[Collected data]
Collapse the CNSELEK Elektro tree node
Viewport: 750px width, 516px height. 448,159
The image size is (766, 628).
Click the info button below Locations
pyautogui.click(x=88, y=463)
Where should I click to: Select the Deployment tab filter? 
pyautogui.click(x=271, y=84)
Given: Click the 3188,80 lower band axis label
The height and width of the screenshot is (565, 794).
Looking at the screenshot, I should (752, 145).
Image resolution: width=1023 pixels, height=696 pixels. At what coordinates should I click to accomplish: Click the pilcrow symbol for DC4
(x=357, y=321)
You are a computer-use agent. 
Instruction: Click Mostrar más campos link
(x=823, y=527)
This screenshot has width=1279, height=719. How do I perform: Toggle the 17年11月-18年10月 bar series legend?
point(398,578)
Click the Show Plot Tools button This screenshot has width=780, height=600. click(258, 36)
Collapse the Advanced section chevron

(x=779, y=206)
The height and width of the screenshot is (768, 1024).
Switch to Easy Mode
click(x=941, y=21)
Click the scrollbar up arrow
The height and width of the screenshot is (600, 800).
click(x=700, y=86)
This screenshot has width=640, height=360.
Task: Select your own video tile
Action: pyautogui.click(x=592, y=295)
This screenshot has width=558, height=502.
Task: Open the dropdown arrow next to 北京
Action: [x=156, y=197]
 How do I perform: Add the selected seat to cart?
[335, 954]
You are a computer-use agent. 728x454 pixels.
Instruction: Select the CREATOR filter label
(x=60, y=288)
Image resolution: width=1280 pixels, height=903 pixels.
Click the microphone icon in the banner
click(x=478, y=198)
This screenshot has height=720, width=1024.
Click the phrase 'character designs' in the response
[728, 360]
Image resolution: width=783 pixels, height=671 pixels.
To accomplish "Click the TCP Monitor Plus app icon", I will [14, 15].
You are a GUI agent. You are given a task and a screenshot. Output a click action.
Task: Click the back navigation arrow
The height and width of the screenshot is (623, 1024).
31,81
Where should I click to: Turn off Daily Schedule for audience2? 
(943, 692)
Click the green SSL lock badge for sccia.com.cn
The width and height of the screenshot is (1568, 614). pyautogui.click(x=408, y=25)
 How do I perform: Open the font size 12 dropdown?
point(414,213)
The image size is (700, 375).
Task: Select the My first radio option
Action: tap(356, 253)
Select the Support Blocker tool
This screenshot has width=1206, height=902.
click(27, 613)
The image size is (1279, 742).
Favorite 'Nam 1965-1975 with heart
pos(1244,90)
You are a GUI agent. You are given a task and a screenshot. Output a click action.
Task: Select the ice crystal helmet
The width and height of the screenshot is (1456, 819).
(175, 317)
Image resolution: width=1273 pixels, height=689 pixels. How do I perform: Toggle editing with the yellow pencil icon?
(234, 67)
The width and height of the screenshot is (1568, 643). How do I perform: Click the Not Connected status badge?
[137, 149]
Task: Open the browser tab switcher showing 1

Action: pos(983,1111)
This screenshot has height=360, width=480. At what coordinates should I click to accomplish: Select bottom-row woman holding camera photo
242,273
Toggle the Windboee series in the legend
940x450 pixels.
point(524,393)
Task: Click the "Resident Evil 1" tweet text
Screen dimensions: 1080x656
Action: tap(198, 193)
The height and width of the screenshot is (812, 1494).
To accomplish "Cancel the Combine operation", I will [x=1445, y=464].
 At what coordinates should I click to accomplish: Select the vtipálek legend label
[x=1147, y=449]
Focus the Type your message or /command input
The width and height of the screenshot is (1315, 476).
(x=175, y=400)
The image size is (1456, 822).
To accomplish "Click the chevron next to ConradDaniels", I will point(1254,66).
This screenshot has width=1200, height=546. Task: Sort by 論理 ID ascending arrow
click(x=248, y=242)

* [INSTRUCTIONS TO FOLLOW] Reproduce the data exactly. Keep every line intact.

* [WRITTEN ANSWER]
Collapse the CNSELEK Elektro tree node
Viewport: 750px width, 516px height. 448,159
The image size is (766, 628).
Click the info button below Locations
pyautogui.click(x=88, y=463)
Where should I click to: Select the Deployment tab filter? 
pyautogui.click(x=271, y=84)
Given: Click the 3188,80 lower band axis label
The height and width of the screenshot is (565, 794).
Looking at the screenshot, I should (752, 145).
Image resolution: width=1023 pixels, height=696 pixels. At what coordinates should I click to accomplish: Click the pilcrow symbol for DC4
(x=357, y=321)
You are a computer-use agent. 
Instruction: Click Mostrar más campos link
(x=823, y=527)
This screenshot has width=1279, height=719. How do I perform: Toggle the 17年11月-18年10月 bar series legend?
point(398,578)
Click the Show Plot Tools button This screenshot has width=780, height=600. click(258, 36)
Collapse the Advanced section chevron

(x=779, y=206)
The height and width of the screenshot is (768, 1024).
Switch to Easy Mode
click(x=941, y=21)
Click the scrollbar up arrow
The height and width of the screenshot is (600, 800).
click(x=700, y=86)
This screenshot has width=640, height=360.
Task: Select your own video tile
Action: pyautogui.click(x=592, y=295)
This screenshot has width=558, height=502.
Task: Open the dropdown arrow next to 北京
Action: [x=156, y=197]
 How do I perform: Add the selected seat to cart?
[335, 954]
You are a computer-use agent. 728x454 pixels.
Instruction: Select the CREATOR filter label
(x=60, y=288)
Image resolution: width=1280 pixels, height=903 pixels.
Click the microphone icon in the banner
click(x=478, y=198)
This screenshot has height=720, width=1024.
Click the phrase 'character designs' in the response
[728, 360]
Image resolution: width=783 pixels, height=671 pixels.
To accomplish "Click the TCP Monitor Plus app icon", I will [14, 15].
You are a GUI agent. You are given a task and a screenshot. Output a click action.
Task: Click the back navigation arrow
The height and width of the screenshot is (623, 1024).
31,81
Where should I click to: Turn off Daily Schedule for audience2? 
(943, 692)
Click the green SSL lock badge for sccia.com.cn
The width and height of the screenshot is (1568, 614). pyautogui.click(x=408, y=25)
 How do I perform: Open the font size 12 dropdown?
point(414,213)
The image size is (700, 375).
Task: Select the My first radio option
Action: tap(356, 253)
Select the Support Blocker tool
This screenshot has width=1206, height=902.
click(27, 613)
The image size is (1279, 742).
Favorite 'Nam 1965-1975 with heart
pos(1244,90)
You are a GUI agent. You are given a task and a screenshot. Output a click action.
Task: Select the ice crystal helmet
The width and height of the screenshot is (1456, 819).
(175, 317)
Image resolution: width=1273 pixels, height=689 pixels. How do I perform: Toggle editing with the yellow pencil icon?
(234, 67)
The width and height of the screenshot is (1568, 643). How do I perform: Click the Not Connected status badge?
[137, 149]
Task: Open the browser tab switcher showing 1

Action: pos(983,1111)
This screenshot has height=360, width=480. At what coordinates should I click to accomplish: Select bottom-row woman holding camera photo
242,273
Toggle the Windboee series in the legend
940x450 pixels.
point(524,393)
Task: Click the "Resident Evil 1" tweet text
Screen dimensions: 1080x656
Action: tap(198, 193)
The height and width of the screenshot is (812, 1494).
To accomplish "Cancel the Combine operation", I will [x=1445, y=464].
 At what coordinates should I click to accomplish: Select the vtipálek legend label
[x=1147, y=449]
Focus the Type your message or /command input
The width and height of the screenshot is (1315, 476).
(x=175, y=400)
The image size is (1456, 822).
To accomplish "Click the chevron next to ConradDaniels", I will point(1254,66).
This screenshot has width=1200, height=546. Task: Sort by 論理 ID ascending arrow
click(x=248, y=242)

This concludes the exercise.